Daud, Norwati
(2006)
A study on accuracy of predefined screening criteria for selective ordering of chest x-ray in routine medical examination among students enrolling into higher learning institution attending Hospital Universiti Sains Malaysia.
Masters thesis, Universiti Sains Malaysia.
Abstract
INTRODUCTION: The practice of doing chest x-ray in routine medical examination
(RME) is still prevalent in Malaysia although many studies argue the benefit of routine
chest x-ray in asymptomatic individuals. There is no standardized RME form used by
various institutions in Malaysia. There are also no clear guidelines on who should have a
chest x-ray and who should not. Therefore, there is a need to develop a set of screening
criteria for selective ordering of chest x-ray in RME to reduce health care cost and to avoid
unnecessary radiation risk.
OBJECTIVES: The objectives of the study are:
1. To develop an accurate set of screening criteria from literature review.
2. To determine the sensitivity, specificity, positive predictive value and negative predictive
value of the predefined screening criteria. The set of screening criteria is intended to be
used as a screening tool for selective ordering of chest x-ray in RME
3. To determine the prevalence of abnormal chest x-ray in routine medical examination.
4. To determine the sensitivity, specificity, positive predictive value and negative predictive
value of chest x-ray interpretation made by medical officers. The agreement between
medical officers and radiologist is also determined.
METHODOLOGY: A total of 408 students who came to Hospital Universiti Sains
Malaysia between 1st June 2004 and 31st December 2004 participated in the study. They
were screened by the predefined screening criteria developed by the researcher. The
decision on chest x-ray requirement was determined based on the screening criteria. All the
chest x-rays were reported both by medical officers and an appointed radiologist.
RESULTS: The results from this study showed that the predefined screening criteria
developed by the researcher has a sensitivity, specificity, positive predictive value and
negative predictive value of 26.1 %, 66.8%, 4.5% and 93.8% respectively. The prevalence
of abnormal chest x-ray is 5.64% (95% C.l: 0.03-0.08). The sensitivity, specificity, positive
predictive value and negative predictive value of chest x-ray interpretation by medical
officers are 17.4%, 98.2%, 36.4% and 95.2% respectively The agreement on chest x-ray
interpretation between medical officer and radiologist was poor (kappa=0.206).
CONCLUSIONS: From this study, it can be concluded that the prevalence of abnormal
chest x-ray in RME is low. The set of screening criteria developed by the researcher is not
accurate to be used as a screening tool for detecting abnormal chest x-ray in RME.

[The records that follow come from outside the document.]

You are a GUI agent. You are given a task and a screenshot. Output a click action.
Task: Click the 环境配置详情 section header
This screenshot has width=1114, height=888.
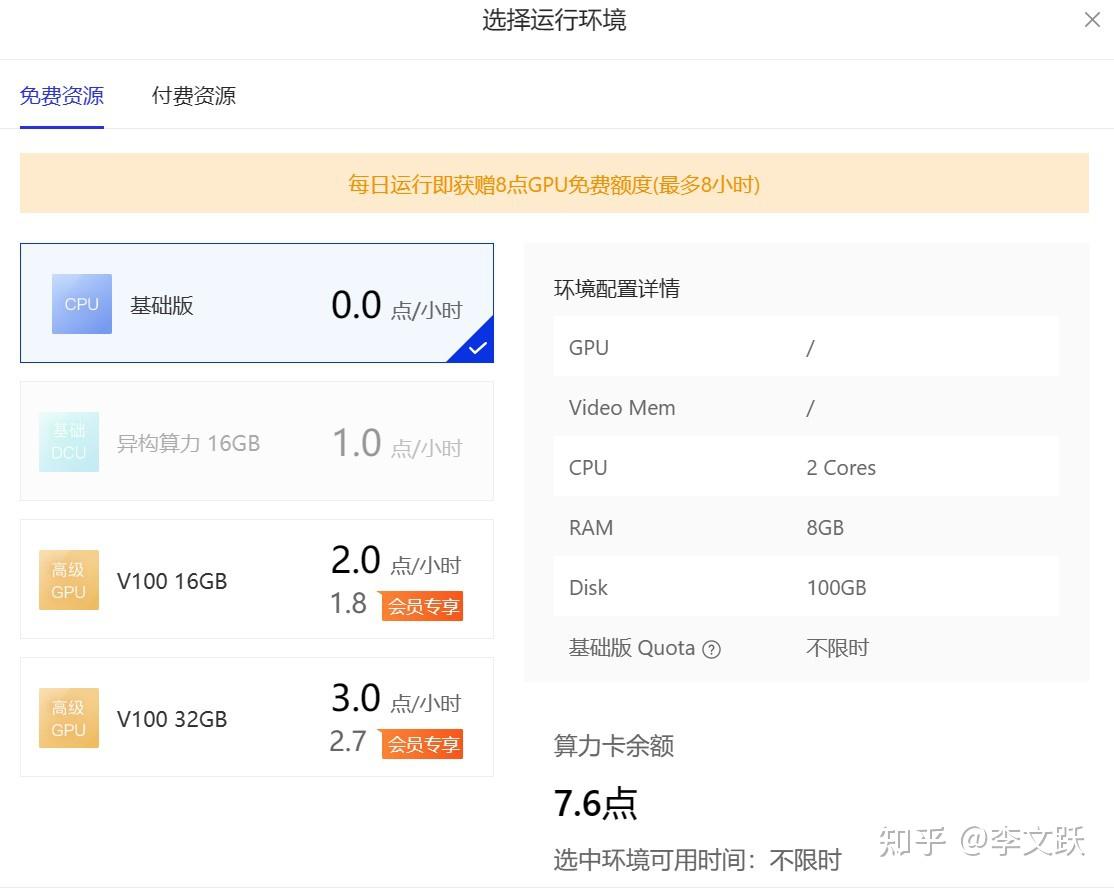(616, 288)
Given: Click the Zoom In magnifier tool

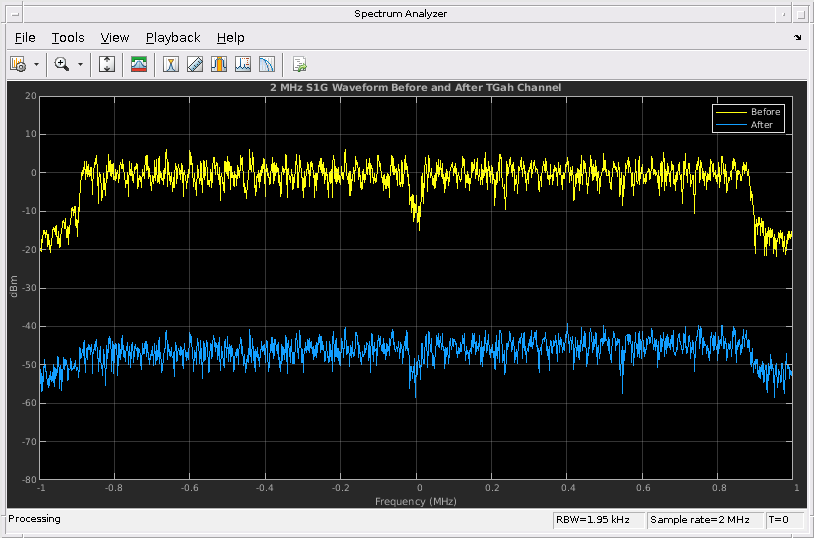Looking at the screenshot, I should [x=62, y=64].
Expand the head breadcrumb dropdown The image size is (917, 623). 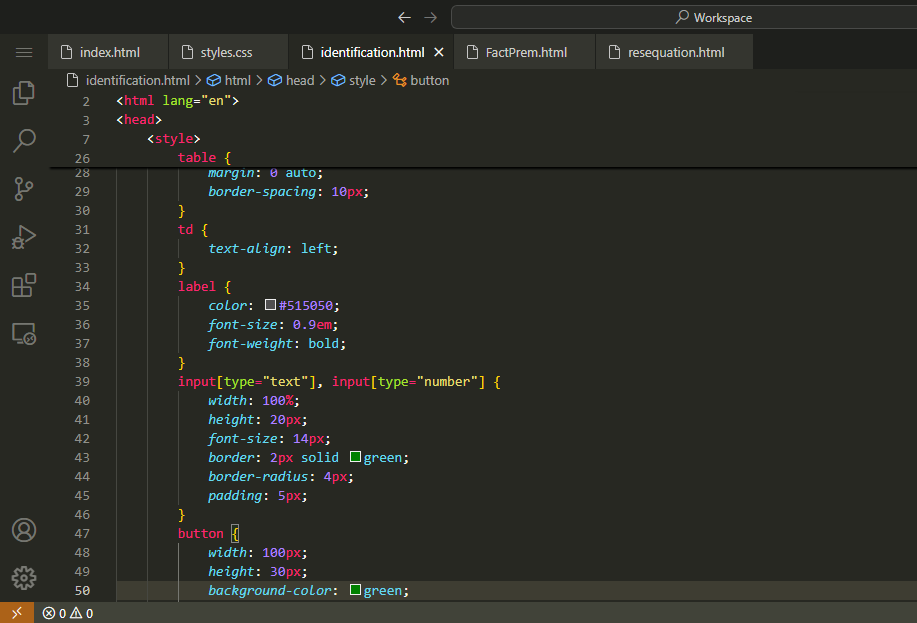[x=299, y=80]
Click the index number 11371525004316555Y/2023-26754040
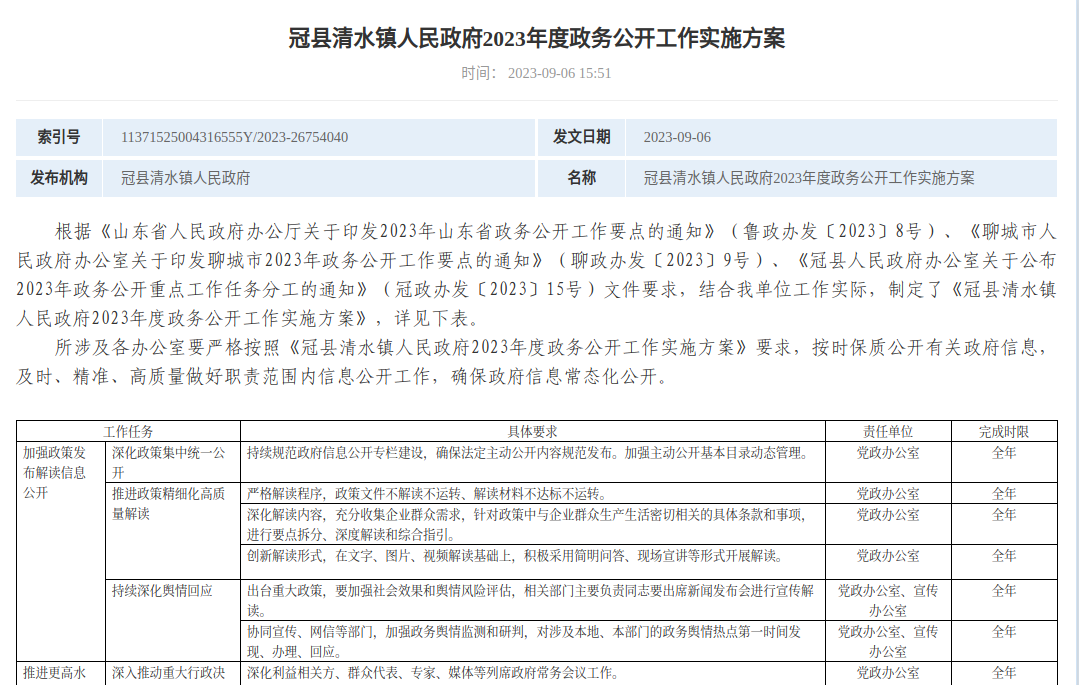This screenshot has height=685, width=1079. (234, 137)
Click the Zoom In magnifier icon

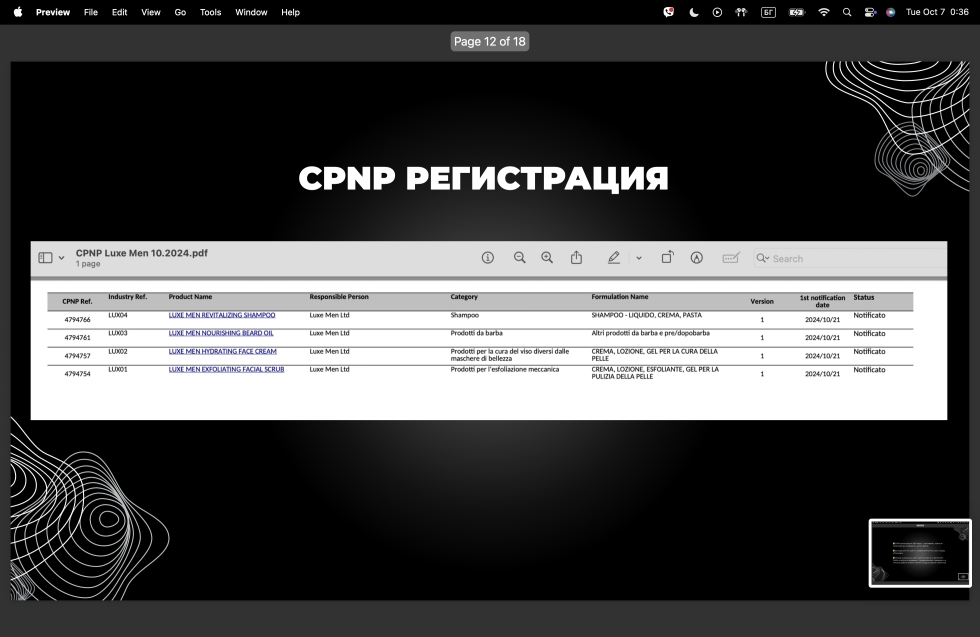547,258
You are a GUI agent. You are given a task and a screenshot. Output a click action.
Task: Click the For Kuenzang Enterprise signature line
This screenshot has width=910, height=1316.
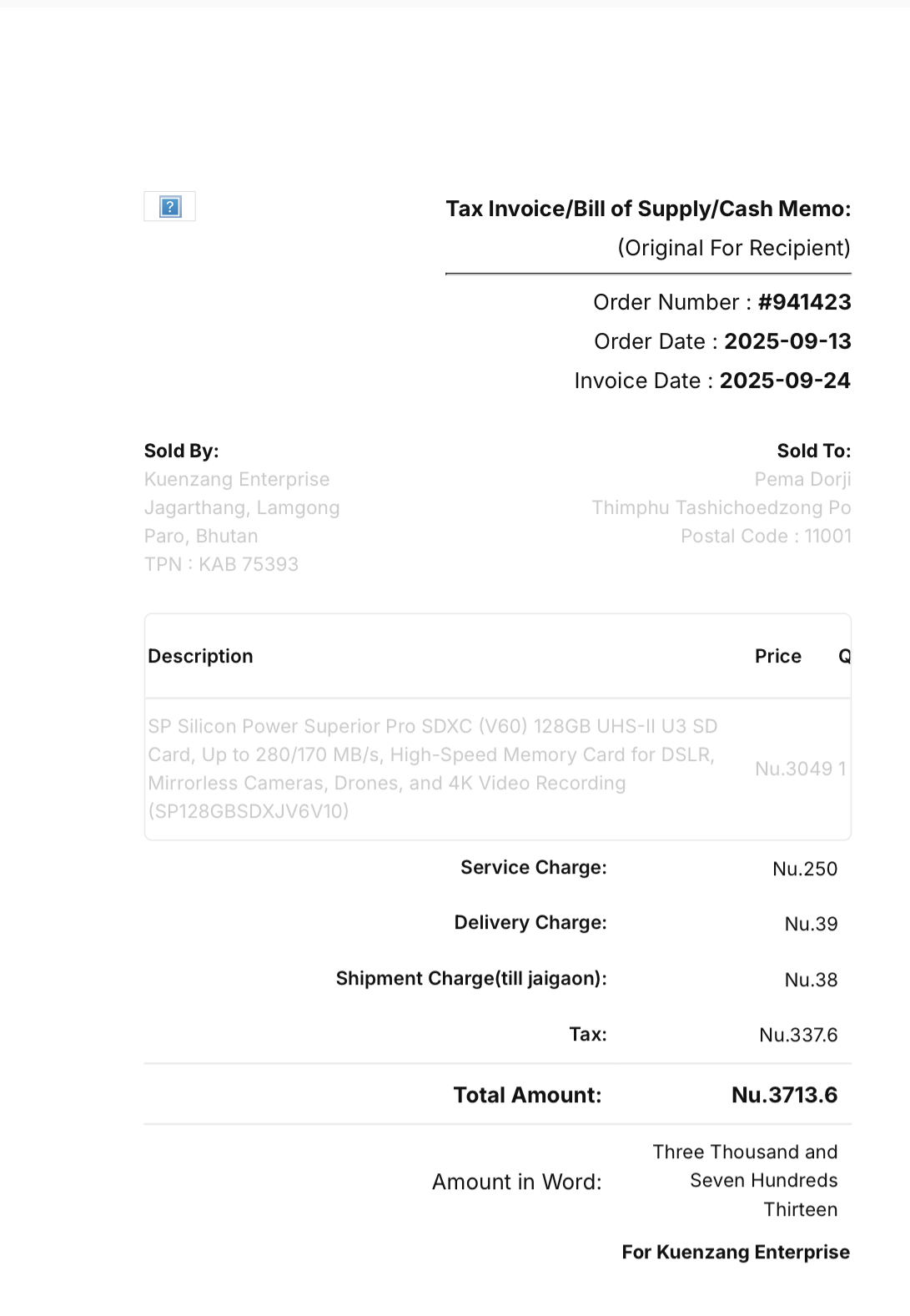[x=736, y=1252]
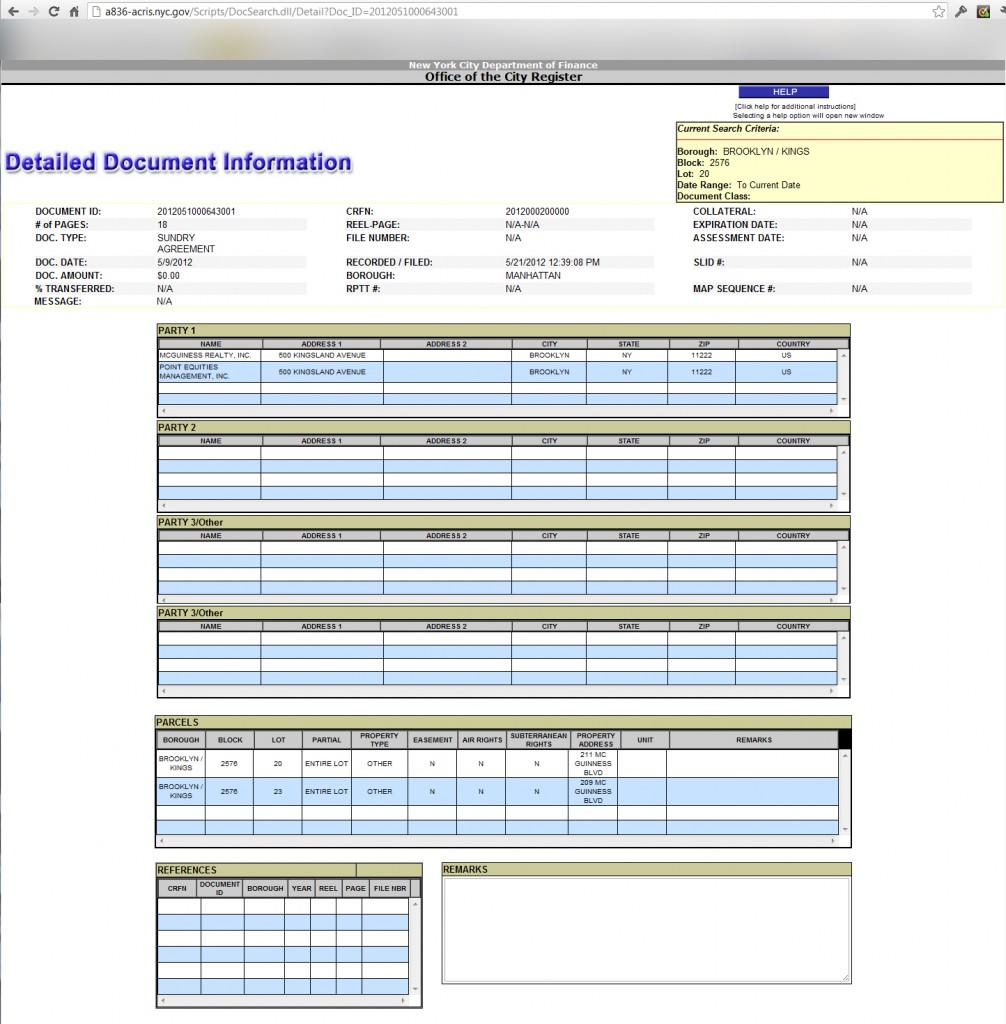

However, the high negative predictive value means that the probability if a student is not
indicated for chest x-ray to have a normal result is high. There is considerable discrepancy
between medical officers' chest x-ray interpretation and that of trained radiologist. Chest xray
findings did not influence the decision of fitness for enrolment. Further research needs
to be done to improve the accuracy of the screening criteria.